The organisation concludes in a new report that the Gulf country has failed to make reforms to prevent abuses of foreign employees

Human Rights Watch denounces exploitation of migrant workers in Qatar

AFP/MAYA ALLERUZZO - Migrant workers at the construction site of Qatar's Lusail stadium, some 20 kilometres from Doha

Months without pay, unhealthy conditions, illegal detentions by employees...the kafalah system that prevails in Qatar links migrant workers to their bosses and gives rise to all sorts of abuses. The country's authorities committed themselves in 2017 to the International Labour Organisation (ILO) to carry out reforms to correct this situation. A new report by the NGO Human Rights Watch (HRW) presented on Monday claims that nothing has changed. The study is based on more than 93 interviews with migrants working in more than 60 companies or employers and has reviewed legal documents and papers. 

"I have been waiting to collect the money owed to me since August 2019," explains a 34-year-old engineer who was interviewed for the report prepared by (HRW). This employee ended up going to a labour court to denounce the non-payment of seven months' wages. He had to borrow money from some friends to send it to his relatives in Nepal. "I am starving because I don't even have money for food. How will I pay back my loans if I don't get my salary through the legal process? Sometimes I think suicide is my only option. 

Despite the country's reforms in recent years, wage abuses are persistent and widespread in at least 60 employers and businesses in Qatar, the HRW report has documented. The organization says it has found numerous cases of wage abuse in a wide range of occupations: security guards, waiters, baristas, bouncers, cleaners, administrative staff and construction workers. Although much of the abuse is concentrated on the construction sites in preparation for Qatar's hosting of the 2022 World Cup. 

"Ten years after Qatar won the right to host the 2022 FIFA World Cup, immigrant workers still face delays, non-payment and deductions from their wages," explained Michael Page, HRW's deputy director for the Middle East and North Africa, in a statement released by the NGO. "We have heard of workers who have died of hunger due to arrears of wages, indebted workers who work very hard in Qatar only to be underpaid, and workers trapped in abusive conditions for fear of reprisals," Page said. 

Qatar's production system depends on the two million migrant workers, who make up about 95 per cent of its total labour force. Many are building or servicing the stadiums, transportation, hotels and other infrastructure for the upcoming 2022 FIFA World Cup. Many come to Qatar in the hope of stable jobs and income, but many find themselves in wage abuse that puts them in debt and traps them in these jobs with ineffective redress mechanisms. A 38-year-old human resources manager for a construction company in Qatar, who has a contract to work outside a stadium for the World Cup, has said his monthly salary has been delayed four months at least five times between 2018 and 2019.

Study questions:
A) In the article on migrant workers in Qatar, what share of Qatar's total labor force do migrant workers make up?
B) Write what comes next in the article on migrant workers in Qatar, picking up after its final sentence.

Entries supplied:
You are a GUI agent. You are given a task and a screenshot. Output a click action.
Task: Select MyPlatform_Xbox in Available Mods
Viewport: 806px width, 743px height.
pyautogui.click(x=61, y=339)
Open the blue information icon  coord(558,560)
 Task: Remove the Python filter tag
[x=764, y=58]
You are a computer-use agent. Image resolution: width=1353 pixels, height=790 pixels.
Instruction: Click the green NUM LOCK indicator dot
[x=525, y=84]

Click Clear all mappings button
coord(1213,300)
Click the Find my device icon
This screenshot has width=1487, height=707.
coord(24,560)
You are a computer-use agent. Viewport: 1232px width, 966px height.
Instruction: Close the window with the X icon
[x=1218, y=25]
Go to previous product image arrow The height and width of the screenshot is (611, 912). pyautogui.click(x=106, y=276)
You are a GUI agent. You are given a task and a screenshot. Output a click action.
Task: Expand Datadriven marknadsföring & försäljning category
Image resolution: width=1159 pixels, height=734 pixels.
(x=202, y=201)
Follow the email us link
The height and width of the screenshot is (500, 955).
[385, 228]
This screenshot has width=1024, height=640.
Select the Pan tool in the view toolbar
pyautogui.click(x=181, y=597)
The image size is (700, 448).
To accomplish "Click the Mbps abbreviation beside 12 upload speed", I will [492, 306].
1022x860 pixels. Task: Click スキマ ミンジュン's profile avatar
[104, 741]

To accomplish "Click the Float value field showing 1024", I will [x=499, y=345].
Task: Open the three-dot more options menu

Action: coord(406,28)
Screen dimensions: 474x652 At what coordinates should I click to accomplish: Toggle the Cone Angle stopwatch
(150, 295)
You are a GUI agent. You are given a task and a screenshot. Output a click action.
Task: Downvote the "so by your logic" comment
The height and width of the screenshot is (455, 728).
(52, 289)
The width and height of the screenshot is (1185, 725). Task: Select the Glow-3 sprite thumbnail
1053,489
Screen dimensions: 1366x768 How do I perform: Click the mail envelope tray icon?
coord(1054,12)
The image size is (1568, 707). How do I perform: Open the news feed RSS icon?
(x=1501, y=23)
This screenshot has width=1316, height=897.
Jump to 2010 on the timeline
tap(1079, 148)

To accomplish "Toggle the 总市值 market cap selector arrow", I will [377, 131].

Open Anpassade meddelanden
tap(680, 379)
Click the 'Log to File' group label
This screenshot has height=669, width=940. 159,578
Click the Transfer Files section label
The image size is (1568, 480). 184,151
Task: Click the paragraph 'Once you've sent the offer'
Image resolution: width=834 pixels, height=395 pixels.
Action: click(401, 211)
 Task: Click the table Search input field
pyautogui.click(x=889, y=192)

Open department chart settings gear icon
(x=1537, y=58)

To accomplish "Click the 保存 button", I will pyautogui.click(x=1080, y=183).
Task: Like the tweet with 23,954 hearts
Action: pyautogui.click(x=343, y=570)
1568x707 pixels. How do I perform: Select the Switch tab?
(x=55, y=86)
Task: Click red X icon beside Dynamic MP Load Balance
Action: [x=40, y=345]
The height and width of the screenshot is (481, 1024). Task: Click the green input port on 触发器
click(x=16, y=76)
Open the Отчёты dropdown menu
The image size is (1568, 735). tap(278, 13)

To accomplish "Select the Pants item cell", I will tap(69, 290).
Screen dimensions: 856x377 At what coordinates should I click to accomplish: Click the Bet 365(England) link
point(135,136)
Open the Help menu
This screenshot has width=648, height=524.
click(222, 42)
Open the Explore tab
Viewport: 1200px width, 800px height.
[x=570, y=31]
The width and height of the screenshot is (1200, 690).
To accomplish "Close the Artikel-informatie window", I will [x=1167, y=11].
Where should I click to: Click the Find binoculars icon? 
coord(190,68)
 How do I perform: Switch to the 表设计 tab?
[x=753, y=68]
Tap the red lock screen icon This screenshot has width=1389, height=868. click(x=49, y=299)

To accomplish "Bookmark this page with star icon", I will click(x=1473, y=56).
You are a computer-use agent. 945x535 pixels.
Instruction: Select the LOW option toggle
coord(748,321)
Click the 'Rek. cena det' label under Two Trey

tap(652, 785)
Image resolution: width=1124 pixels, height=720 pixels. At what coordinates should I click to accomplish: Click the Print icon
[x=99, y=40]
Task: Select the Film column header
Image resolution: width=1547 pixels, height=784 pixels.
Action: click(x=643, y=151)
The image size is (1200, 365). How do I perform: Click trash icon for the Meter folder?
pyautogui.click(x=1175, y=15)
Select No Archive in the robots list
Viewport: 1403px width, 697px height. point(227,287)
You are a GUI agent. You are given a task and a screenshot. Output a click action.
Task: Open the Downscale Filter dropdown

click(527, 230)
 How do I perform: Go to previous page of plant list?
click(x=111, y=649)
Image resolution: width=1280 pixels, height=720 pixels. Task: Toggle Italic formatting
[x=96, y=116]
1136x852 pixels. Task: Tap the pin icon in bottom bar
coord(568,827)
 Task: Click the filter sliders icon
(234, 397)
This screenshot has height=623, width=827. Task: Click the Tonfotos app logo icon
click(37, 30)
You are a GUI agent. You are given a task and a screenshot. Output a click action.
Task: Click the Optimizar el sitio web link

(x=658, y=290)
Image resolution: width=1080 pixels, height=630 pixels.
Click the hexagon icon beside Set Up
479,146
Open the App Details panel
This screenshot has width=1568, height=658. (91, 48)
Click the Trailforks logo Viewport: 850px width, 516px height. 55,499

Responses to the tasks:
A) About 95 percent.

B)
Wage abuses are also due to deceptive hiring practices both in Qatar and in the workers' home countries, which force them to pay between $700 and $2,600 to secure jobs in Qatar. By the time they arrive in the country, they are already in debt and trapped in jobs that often pay less than they were promised. Business practices, including the pay as you go clause, exacerbate wage abuse and allow subcontractors who have not been paid to delay payments to workers. 

Wage abuses have been further exacerbated since the outbreak of the COVID-19 pandemic. Some employers used the pandemic as a pretext to withhold wages or refuse to pay outstanding wages to workers who were arrested and forcibly repatriated. Some workers have claimed that they could not even afford to buy food. Others said they had to go into debt to survive

The results of this report have been sent by HRW to the Qatari Ministry of Labour and Interior as well as to FIFA and the Supreme Committee for Organisation and Legacy of Qatar. FIFA has encouraged workers and NGOs who wish to register complaints regarding FIFA World Cup venues through the Supreme Committee's Workers' Welfare. "Qatar has two years left before players kick the first ball at the FIFA World Cup," said Michael Page, HRW's Middle East and North Africa Officer. "Time is running out and Qatar must demonstrate that it will deliver on its promise to abolish the kafalah system, improve its wage control systems, accelerate its preparedness mechanisms and take further steps to address wage abuse," Page concluded.